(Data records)

--- START ---

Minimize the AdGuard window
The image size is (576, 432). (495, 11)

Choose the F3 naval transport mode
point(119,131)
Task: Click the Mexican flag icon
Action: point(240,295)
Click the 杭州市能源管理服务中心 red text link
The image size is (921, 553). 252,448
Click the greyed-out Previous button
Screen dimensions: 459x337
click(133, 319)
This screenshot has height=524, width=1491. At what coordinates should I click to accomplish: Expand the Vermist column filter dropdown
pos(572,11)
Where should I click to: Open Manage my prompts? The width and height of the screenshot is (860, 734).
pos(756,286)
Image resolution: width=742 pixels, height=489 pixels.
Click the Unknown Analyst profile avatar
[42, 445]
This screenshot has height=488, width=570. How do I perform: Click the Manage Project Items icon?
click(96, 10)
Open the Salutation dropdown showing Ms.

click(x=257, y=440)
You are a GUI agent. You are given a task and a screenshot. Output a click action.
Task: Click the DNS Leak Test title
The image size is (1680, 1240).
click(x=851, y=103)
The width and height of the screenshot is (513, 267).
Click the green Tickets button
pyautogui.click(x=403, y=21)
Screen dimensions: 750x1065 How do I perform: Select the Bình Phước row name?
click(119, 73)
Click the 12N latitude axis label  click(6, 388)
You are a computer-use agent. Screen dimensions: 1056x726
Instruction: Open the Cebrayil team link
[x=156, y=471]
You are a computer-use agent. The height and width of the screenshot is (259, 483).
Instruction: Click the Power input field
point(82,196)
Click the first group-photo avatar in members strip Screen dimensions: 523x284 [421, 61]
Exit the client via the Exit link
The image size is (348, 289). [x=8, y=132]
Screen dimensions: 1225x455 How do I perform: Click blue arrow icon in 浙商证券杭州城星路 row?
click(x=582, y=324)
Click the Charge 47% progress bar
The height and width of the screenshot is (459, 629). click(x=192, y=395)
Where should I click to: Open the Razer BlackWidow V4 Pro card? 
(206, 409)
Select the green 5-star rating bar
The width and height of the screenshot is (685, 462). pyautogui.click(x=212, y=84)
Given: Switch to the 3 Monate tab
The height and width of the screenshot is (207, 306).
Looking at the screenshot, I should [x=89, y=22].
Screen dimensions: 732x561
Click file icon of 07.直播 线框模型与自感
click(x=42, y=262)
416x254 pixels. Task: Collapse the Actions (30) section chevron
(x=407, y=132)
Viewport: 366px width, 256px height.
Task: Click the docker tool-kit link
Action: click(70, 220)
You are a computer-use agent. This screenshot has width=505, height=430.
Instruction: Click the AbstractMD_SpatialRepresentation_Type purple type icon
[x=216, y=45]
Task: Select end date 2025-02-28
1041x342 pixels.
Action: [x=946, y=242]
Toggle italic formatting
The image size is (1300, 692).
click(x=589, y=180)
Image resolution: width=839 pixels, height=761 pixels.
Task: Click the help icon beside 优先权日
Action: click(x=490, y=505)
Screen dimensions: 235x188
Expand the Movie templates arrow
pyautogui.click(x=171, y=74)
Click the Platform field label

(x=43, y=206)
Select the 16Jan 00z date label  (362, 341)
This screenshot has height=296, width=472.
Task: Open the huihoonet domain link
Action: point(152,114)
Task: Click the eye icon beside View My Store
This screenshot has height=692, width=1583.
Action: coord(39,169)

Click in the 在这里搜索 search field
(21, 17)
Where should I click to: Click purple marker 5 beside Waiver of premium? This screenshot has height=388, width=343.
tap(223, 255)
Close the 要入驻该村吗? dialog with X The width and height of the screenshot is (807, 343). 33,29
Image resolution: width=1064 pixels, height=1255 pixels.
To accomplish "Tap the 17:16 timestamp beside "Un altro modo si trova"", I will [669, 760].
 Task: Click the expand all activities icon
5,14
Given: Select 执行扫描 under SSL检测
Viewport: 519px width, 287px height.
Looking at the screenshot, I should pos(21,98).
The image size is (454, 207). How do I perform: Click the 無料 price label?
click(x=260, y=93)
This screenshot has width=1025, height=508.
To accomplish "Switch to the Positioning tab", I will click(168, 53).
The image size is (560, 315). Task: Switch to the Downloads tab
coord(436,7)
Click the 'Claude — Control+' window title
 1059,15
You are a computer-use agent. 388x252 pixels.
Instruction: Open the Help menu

--- END ---

**WHAT YOU WILL DO**
Give back exactly the lines above, from the line containing "The height and width of the screenshot is (207, 306)." through the line containing "You are a computer-use agent. 388x252 pixels.", with both end lines and nothing more.

**THE ANSWER**
The height and width of the screenshot is (207, 306).
Looking at the screenshot, I should [x=89, y=22].
Screen dimensions: 732x561
Click file icon of 07.直播 线框模型与自感
click(x=42, y=262)
416x254 pixels. Task: Collapse the Actions (30) section chevron
(x=407, y=132)
Viewport: 366px width, 256px height.
Task: Click the docker tool-kit link
Action: click(70, 220)
You are a computer-use agent. This screenshot has width=505, height=430.
Instruction: Click the AbstractMD_SpatialRepresentation_Type purple type icon
[x=216, y=45]
Task: Select end date 2025-02-28
1041x342 pixels.
Action: [x=946, y=242]
Toggle italic formatting
The image size is (1300, 692).
click(x=589, y=180)
Image resolution: width=839 pixels, height=761 pixels.
Task: Click the help icon beside 优先权日
Action: click(x=490, y=505)
Screen dimensions: 235x188
Expand the Movie templates arrow
pyautogui.click(x=171, y=74)
Click the Platform field label

(x=43, y=206)
Select the 16Jan 00z date label  (362, 341)
This screenshot has height=296, width=472.
Task: Open the huihoonet domain link
Action: point(152,114)
Task: Click the eye icon beside View My Store
This screenshot has height=692, width=1583.
Action: coord(39,169)

Click in the 在这里搜索 search field
(21, 17)
Where should I click to: Click purple marker 5 beside Waiver of premium? This screenshot has height=388, width=343.
tap(223, 255)
Close the 要入驻该村吗? dialog with X The width and height of the screenshot is (807, 343). 33,29
Image resolution: width=1064 pixels, height=1255 pixels.
To accomplish "Tap the 17:16 timestamp beside "Un altro modo si trova"", I will [669, 760].
 Task: Click the expand all activities icon
5,14
Given: Select 执行扫描 under SSL检测
Viewport: 519px width, 287px height.
Looking at the screenshot, I should pos(21,98).
The image size is (454, 207). How do I perform: Click the 無料 price label?
click(x=260, y=93)
This screenshot has width=1025, height=508.
To accomplish "Switch to the Positioning tab", I will click(168, 53).
The image size is (560, 315). Task: Switch to the Downloads tab
coord(436,7)
Click the 'Claude — Control+' window title
 1059,15
You are a computer-use agent. 388x252 pixels.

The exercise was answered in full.